Report every line below that has the string "agent" in it.

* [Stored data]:
^^^^^^^^

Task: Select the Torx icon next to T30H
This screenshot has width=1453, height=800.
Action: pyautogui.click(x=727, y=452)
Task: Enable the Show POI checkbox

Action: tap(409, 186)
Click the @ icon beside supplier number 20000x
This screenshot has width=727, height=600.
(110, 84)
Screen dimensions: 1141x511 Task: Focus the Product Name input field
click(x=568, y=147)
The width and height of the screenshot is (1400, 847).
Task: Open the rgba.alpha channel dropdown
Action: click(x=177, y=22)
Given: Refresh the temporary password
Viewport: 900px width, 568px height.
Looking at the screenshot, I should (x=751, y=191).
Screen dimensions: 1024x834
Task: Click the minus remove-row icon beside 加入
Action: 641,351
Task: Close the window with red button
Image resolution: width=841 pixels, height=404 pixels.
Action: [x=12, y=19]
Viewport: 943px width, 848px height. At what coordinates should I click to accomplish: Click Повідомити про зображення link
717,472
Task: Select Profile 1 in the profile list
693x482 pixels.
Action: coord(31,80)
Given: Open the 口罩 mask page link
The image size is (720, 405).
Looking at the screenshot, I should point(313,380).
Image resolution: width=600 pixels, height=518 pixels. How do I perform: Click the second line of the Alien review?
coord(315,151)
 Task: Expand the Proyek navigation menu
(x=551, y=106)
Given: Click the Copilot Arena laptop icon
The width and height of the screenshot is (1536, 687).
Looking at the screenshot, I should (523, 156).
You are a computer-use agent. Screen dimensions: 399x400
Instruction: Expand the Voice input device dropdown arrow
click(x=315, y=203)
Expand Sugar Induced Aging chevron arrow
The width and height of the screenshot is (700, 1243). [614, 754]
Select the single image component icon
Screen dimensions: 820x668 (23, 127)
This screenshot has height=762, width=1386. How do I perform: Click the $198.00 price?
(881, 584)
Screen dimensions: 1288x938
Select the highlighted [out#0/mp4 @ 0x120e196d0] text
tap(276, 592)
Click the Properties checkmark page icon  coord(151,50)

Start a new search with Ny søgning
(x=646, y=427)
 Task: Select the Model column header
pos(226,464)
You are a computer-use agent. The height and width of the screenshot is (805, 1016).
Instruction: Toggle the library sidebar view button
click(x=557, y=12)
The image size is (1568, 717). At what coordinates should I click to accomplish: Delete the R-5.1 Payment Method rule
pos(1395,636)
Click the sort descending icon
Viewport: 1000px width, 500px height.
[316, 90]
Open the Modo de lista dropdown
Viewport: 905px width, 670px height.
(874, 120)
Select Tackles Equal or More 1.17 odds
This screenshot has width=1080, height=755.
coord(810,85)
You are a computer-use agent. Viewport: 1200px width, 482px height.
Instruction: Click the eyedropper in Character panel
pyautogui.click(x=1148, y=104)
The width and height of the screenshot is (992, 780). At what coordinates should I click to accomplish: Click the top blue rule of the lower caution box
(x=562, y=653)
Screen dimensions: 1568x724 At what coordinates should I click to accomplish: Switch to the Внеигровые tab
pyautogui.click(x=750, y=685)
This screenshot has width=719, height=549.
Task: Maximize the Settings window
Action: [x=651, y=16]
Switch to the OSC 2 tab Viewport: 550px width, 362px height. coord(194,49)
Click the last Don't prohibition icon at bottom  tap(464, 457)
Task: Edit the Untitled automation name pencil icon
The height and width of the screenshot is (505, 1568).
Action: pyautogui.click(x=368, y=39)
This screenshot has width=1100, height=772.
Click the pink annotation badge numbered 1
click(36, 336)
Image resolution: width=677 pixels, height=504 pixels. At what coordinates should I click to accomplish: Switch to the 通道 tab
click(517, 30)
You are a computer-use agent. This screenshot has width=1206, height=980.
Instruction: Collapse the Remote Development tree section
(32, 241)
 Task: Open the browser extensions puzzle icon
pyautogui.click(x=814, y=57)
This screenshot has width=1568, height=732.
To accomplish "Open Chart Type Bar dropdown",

^^^^^^^^

* [Exercise output]:
You are a computer-use agent. Screen dimensions: 399x400
You are a computer-use agent. The height and width of the screenshot is (805, 1016).
You are a computer-use agent. Viewport: 1200px width, 482px height.
You are a computer-use agent. This screenshot has width=1206, height=980.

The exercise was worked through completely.